DATA FOR PROCESSING:
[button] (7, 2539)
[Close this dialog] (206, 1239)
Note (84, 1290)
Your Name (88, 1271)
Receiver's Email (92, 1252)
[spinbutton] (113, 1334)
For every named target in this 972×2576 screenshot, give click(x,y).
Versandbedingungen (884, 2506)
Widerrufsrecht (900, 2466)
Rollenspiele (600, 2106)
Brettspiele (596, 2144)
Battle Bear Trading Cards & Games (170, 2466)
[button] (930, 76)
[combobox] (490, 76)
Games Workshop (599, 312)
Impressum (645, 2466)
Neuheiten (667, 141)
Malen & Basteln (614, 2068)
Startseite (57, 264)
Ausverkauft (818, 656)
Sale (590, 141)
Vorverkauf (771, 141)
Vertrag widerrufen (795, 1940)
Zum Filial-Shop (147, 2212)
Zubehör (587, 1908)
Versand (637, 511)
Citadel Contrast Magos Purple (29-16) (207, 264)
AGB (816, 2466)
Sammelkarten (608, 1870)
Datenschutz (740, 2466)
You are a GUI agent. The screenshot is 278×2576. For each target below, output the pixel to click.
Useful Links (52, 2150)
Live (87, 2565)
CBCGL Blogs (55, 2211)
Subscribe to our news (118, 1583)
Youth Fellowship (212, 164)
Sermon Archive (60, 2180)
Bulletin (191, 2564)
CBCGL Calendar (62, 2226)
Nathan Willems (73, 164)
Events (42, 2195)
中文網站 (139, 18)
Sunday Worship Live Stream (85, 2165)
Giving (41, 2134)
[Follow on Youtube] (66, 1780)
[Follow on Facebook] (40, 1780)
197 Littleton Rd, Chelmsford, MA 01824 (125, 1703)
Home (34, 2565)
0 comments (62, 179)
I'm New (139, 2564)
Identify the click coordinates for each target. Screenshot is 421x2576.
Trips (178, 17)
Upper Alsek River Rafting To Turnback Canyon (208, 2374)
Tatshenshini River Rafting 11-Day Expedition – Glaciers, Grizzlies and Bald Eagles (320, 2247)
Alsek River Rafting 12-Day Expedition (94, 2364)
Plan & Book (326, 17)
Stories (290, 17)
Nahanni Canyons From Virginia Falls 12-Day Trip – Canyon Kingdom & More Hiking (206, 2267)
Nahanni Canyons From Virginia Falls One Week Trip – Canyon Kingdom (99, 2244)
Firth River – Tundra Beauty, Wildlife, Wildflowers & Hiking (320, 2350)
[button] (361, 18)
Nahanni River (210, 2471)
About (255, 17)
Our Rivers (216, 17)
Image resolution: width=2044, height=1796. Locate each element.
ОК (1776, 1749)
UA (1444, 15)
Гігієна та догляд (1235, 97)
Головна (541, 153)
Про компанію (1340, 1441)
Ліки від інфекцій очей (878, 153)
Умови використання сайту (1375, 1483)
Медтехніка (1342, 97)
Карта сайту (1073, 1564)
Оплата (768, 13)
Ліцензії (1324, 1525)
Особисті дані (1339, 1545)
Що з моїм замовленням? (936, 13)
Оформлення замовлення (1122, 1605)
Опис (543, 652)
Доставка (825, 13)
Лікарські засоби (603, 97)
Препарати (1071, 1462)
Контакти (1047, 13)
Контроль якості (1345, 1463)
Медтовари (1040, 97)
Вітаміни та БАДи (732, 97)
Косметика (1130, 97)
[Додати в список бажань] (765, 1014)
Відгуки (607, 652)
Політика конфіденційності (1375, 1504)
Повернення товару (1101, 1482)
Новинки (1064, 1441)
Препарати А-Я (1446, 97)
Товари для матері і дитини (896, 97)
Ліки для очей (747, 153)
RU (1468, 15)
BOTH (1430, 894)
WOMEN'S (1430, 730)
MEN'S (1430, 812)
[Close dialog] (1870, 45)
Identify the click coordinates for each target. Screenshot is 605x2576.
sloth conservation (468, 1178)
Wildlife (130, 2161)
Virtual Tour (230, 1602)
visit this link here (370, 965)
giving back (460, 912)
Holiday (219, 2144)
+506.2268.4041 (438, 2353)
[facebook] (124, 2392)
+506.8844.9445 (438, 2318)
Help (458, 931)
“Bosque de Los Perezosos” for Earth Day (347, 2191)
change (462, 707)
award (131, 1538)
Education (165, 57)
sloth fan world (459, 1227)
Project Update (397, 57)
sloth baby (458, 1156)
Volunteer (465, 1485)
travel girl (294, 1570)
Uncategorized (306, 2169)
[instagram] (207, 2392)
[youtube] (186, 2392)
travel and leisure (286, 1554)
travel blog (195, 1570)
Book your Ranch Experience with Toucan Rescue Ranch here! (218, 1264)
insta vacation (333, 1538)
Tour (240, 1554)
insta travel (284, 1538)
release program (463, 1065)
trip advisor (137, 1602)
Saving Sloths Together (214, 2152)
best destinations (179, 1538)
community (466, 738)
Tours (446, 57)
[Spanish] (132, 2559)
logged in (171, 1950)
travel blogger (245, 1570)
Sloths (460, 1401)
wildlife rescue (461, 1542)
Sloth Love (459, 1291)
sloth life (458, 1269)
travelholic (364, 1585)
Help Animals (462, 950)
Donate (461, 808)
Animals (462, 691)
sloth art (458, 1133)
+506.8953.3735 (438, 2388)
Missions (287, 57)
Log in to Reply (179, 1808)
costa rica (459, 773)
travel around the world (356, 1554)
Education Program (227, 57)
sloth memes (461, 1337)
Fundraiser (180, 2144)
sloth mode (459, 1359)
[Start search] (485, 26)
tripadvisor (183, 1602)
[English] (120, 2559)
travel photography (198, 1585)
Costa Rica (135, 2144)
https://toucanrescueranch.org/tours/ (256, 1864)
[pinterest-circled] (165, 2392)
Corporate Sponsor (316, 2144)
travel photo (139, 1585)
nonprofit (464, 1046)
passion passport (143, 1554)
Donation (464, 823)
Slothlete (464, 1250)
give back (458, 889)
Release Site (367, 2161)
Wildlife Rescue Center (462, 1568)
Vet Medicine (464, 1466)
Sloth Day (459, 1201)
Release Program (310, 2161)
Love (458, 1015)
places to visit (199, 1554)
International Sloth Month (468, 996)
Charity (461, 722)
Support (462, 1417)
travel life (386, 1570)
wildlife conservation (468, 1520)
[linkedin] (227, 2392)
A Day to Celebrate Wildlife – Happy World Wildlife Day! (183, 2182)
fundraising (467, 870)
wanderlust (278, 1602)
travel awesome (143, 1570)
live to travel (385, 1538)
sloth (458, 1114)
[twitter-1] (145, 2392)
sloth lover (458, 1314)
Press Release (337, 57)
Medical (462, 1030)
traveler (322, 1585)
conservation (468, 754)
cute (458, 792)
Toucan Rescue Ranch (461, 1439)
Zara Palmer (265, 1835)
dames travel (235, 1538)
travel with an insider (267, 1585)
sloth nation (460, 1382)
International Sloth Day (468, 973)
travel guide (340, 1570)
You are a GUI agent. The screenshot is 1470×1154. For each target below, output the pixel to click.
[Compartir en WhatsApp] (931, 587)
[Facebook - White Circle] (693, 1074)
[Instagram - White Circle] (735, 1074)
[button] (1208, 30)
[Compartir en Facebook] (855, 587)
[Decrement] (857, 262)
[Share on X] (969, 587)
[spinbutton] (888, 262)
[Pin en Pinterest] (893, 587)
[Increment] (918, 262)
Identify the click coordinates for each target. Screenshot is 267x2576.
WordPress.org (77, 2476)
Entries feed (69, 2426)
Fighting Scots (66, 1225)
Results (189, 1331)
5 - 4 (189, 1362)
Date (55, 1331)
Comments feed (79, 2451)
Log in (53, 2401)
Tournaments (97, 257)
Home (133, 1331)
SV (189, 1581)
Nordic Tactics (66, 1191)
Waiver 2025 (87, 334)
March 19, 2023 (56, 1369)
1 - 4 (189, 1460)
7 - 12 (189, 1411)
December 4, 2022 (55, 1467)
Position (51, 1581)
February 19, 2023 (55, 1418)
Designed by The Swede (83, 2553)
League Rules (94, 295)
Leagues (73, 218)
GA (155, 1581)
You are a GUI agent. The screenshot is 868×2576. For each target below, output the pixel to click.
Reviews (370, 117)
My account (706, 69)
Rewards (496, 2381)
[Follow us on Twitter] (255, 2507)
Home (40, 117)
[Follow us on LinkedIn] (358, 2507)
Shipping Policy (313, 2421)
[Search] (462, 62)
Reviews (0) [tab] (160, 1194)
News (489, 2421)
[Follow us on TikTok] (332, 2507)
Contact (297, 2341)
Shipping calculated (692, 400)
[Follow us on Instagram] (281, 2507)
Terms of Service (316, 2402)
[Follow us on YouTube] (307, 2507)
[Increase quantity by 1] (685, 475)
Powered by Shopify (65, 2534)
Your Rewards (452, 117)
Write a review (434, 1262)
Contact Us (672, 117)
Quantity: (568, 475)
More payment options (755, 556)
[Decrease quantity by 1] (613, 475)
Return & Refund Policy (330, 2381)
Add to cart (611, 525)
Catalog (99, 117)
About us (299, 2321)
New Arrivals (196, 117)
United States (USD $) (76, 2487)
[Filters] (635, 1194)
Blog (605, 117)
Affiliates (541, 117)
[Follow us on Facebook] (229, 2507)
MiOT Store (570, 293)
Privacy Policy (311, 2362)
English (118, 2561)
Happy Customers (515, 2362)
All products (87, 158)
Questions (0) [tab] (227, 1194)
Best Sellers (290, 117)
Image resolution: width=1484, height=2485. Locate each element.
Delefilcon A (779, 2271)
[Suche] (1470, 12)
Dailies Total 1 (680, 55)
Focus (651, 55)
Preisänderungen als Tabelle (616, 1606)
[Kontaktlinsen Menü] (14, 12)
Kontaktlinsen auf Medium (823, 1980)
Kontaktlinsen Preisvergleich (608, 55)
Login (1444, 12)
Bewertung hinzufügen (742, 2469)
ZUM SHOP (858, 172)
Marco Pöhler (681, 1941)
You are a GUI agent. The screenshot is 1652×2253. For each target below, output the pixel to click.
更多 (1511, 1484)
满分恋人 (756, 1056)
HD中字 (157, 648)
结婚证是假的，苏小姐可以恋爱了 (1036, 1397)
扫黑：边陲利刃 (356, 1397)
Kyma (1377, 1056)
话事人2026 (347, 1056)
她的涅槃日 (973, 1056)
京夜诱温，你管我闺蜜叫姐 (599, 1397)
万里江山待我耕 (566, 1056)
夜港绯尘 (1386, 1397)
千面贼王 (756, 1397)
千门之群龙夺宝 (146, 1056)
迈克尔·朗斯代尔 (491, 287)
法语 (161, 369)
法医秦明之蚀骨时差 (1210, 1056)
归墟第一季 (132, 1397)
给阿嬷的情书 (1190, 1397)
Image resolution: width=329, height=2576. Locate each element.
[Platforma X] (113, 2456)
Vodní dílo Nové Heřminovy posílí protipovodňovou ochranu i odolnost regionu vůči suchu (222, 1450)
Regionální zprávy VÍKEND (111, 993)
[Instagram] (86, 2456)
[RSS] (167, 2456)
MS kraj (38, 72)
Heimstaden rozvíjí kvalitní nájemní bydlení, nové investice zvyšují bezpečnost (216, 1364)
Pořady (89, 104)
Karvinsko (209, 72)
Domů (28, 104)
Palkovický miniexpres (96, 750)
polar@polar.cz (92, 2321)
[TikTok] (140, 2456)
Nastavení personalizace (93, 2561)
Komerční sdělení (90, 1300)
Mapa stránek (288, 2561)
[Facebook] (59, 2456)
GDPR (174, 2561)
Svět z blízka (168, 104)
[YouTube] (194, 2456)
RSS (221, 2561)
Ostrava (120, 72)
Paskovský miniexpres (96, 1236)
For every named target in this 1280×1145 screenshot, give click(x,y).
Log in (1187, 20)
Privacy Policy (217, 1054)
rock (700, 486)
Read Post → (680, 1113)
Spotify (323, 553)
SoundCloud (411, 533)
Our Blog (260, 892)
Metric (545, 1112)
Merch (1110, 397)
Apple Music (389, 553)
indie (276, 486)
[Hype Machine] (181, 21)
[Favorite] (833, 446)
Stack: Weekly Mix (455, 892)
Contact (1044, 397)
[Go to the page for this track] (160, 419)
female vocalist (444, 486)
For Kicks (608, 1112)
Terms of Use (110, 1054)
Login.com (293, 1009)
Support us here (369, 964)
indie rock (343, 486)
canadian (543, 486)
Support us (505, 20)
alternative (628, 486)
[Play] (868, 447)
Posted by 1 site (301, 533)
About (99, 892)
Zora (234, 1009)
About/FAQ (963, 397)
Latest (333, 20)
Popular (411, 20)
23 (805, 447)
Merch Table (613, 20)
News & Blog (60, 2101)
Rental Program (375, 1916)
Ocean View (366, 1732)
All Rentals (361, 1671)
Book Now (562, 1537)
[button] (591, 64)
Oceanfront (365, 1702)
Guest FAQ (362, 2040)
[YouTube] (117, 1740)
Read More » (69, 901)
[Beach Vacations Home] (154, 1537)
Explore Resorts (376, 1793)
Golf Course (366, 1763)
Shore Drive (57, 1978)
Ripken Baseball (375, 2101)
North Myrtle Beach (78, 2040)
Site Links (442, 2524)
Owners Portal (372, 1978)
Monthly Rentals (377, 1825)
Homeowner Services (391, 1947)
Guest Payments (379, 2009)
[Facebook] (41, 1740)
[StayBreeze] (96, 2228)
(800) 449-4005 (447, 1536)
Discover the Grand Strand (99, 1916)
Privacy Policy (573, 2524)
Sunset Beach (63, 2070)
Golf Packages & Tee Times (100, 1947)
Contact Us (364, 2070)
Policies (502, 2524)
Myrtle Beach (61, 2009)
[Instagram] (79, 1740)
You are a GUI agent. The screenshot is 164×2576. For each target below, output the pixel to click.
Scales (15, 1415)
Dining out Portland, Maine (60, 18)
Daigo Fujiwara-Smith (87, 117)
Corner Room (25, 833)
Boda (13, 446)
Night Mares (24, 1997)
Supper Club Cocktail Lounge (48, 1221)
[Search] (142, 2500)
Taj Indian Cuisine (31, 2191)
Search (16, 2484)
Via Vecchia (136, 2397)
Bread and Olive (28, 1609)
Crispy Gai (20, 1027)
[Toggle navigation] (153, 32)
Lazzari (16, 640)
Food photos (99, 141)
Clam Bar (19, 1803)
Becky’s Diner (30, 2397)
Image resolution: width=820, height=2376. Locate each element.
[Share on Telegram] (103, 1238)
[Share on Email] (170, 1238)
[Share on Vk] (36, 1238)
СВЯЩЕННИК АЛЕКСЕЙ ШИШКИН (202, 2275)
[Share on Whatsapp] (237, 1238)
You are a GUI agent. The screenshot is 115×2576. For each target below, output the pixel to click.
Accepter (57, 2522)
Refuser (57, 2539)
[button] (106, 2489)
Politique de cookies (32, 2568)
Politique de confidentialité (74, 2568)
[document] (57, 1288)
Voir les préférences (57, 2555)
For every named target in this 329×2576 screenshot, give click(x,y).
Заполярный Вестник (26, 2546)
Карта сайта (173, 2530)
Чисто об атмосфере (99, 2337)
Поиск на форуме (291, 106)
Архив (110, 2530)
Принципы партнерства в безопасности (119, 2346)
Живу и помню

YOUR INSTRUCTIONS: Across the records above, count the lines holding "Share" and write down only that count.

COMPLETED EXERCISE: 5